Of the lines listed below, return exactly those that run from the line containing "1125x1081 pixels. Task: Open" through the line containing "You are a computer-use agent. 580x774 pixels.", both included.

═══ Data in this exercise

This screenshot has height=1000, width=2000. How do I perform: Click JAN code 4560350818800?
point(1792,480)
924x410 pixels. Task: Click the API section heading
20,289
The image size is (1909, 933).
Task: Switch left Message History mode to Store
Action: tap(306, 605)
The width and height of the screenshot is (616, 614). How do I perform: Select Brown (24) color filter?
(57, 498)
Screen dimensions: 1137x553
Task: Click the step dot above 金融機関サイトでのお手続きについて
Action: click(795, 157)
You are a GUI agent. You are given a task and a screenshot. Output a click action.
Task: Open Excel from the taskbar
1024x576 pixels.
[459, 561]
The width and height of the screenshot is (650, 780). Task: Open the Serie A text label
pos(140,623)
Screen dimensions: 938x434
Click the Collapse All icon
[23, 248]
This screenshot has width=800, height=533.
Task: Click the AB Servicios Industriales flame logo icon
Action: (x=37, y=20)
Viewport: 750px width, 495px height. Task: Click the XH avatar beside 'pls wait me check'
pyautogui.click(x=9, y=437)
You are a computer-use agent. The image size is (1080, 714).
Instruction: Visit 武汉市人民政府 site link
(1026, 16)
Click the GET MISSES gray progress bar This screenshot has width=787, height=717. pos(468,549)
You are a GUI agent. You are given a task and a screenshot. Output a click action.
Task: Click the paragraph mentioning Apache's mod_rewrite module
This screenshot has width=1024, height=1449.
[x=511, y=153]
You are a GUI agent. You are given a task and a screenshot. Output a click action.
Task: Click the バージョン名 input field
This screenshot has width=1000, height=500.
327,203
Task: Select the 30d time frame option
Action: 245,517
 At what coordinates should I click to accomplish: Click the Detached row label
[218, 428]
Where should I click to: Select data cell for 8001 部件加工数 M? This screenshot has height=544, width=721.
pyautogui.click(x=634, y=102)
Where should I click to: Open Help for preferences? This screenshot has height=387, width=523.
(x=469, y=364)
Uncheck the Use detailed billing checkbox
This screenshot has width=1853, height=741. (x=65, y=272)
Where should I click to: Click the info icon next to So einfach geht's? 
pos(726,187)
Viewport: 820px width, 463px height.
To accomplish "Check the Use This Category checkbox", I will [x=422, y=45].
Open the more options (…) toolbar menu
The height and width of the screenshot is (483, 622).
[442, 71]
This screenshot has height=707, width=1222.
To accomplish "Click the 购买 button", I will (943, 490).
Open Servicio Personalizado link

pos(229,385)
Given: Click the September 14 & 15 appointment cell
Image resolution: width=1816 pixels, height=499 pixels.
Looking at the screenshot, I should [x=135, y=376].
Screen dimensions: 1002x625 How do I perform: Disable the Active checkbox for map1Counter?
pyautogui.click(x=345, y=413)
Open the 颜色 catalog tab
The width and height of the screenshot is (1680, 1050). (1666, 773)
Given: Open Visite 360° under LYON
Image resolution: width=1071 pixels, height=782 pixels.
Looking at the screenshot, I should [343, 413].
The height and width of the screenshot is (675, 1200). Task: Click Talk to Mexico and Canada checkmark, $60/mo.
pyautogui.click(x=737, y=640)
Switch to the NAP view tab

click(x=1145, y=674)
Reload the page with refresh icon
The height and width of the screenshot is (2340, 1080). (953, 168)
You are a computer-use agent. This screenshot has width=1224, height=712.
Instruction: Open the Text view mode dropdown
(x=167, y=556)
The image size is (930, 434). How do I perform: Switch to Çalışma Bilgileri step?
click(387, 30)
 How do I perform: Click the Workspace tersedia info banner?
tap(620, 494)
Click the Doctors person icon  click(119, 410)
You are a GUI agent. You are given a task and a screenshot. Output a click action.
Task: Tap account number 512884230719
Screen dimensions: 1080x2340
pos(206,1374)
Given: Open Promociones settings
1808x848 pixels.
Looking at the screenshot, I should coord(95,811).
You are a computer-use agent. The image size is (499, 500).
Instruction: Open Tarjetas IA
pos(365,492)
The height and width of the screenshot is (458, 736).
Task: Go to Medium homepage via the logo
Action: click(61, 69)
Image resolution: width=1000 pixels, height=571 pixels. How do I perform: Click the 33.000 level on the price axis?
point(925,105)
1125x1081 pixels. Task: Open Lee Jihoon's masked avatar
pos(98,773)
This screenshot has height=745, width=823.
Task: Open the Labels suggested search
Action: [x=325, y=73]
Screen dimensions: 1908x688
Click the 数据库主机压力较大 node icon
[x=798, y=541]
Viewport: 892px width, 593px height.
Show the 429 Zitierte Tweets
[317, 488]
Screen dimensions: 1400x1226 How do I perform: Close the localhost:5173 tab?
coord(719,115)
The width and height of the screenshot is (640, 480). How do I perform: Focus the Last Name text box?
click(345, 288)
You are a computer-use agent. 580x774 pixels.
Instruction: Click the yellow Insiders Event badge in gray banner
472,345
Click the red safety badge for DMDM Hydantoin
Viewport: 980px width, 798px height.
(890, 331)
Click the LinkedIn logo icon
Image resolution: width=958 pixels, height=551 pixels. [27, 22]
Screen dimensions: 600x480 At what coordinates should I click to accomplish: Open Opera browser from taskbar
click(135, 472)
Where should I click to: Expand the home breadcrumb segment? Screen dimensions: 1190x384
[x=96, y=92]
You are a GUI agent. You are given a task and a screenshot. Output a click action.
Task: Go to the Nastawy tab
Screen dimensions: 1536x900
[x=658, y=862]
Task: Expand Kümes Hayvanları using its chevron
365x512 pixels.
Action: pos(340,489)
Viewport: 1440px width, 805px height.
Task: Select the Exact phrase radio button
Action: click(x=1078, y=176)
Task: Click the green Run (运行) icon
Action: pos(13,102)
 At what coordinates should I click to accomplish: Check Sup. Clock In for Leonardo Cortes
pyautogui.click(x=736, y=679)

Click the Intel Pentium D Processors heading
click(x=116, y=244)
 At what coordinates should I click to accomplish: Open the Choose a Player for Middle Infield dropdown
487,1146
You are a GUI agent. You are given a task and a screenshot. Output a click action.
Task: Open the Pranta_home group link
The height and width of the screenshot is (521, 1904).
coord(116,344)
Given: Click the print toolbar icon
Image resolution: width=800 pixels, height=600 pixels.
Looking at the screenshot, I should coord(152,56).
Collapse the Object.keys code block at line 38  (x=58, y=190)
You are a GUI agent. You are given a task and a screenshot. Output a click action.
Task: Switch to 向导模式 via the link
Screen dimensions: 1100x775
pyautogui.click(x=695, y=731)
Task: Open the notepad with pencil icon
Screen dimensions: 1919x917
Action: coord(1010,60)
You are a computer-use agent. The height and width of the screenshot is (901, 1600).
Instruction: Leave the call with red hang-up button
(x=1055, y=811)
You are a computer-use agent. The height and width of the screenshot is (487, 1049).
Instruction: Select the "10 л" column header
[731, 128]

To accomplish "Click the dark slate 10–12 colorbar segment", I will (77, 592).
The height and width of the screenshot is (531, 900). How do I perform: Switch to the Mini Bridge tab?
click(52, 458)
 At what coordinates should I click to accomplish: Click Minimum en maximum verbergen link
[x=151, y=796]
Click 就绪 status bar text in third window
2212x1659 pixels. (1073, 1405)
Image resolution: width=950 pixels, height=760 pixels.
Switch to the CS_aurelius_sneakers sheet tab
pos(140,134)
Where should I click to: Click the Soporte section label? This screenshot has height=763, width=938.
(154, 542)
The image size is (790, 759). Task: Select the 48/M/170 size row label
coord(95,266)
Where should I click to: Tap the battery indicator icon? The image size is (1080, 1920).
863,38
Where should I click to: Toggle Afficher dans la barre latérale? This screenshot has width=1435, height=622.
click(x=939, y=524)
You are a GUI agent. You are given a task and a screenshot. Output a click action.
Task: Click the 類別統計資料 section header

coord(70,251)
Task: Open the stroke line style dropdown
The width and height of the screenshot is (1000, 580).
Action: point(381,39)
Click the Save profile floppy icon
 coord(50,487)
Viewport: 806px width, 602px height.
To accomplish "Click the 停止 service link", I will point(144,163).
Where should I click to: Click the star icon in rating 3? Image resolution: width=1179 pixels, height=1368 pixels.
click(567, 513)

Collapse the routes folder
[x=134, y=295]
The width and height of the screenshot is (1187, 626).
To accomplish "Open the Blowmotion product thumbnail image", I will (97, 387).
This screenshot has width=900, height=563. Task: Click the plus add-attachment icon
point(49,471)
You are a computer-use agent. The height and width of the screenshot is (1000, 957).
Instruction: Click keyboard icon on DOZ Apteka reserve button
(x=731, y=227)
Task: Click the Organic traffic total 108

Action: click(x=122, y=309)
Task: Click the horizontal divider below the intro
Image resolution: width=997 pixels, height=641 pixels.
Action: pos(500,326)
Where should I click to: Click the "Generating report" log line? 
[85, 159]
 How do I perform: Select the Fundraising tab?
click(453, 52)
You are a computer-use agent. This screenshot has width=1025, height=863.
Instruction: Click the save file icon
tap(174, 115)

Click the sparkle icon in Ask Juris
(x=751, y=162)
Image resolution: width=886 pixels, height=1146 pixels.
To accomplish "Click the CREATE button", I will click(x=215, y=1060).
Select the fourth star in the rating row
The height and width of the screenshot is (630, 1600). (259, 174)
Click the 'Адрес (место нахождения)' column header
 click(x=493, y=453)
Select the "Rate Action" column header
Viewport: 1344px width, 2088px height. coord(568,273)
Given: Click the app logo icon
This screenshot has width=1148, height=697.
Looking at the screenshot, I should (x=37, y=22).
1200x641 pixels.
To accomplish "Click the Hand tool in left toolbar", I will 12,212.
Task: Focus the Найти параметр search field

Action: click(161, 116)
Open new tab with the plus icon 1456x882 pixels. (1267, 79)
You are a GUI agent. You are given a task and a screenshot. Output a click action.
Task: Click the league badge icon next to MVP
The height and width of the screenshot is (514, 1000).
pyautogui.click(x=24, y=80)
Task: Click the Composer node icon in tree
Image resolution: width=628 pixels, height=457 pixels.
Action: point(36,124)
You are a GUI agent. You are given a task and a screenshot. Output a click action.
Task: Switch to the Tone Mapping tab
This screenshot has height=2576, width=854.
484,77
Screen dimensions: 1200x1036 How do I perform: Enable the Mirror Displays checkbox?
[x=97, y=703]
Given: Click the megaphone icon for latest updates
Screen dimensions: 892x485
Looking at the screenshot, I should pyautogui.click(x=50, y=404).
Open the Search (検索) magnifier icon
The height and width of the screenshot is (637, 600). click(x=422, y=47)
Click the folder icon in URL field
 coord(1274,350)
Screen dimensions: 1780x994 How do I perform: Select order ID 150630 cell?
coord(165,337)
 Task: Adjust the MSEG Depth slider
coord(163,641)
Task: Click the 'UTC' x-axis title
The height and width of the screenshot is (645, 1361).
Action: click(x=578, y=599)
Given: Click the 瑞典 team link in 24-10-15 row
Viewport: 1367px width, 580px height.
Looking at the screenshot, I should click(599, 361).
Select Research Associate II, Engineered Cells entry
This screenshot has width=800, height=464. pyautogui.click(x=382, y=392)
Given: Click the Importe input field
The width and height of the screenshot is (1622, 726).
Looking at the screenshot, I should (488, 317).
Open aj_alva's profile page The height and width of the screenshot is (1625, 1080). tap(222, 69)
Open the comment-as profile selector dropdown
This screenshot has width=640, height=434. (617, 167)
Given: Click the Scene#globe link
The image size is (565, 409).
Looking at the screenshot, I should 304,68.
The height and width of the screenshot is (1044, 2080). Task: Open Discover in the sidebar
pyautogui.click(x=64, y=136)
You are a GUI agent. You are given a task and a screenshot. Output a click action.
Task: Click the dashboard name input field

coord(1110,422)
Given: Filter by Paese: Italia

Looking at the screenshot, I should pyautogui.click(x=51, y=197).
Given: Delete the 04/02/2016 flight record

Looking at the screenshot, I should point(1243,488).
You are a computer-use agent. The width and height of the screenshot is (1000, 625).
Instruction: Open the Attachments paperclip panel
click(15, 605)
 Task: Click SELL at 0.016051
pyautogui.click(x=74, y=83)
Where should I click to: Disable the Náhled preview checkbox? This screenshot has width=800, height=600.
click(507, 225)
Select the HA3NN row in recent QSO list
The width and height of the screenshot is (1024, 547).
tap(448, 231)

══════

## [Result below]
1125x1081 pixels. Task: Open Lee Jihoon's masked avatar
pos(98,773)
This screenshot has height=745, width=823.
Task: Open the Labels suggested search
Action: [x=325, y=73]
Screen dimensions: 1908x688
Click the 数据库主机压力较大 node icon
[x=798, y=541]
Viewport: 892px width, 593px height.
Show the 429 Zitierte Tweets
[317, 488]
Screen dimensions: 1400x1226 How do I perform: Close the localhost:5173 tab?
coord(719,115)
The width and height of the screenshot is (640, 480). How do I perform: Focus the Last Name text box?
click(345, 288)
You are a computer-use agent. 580x774 pixels.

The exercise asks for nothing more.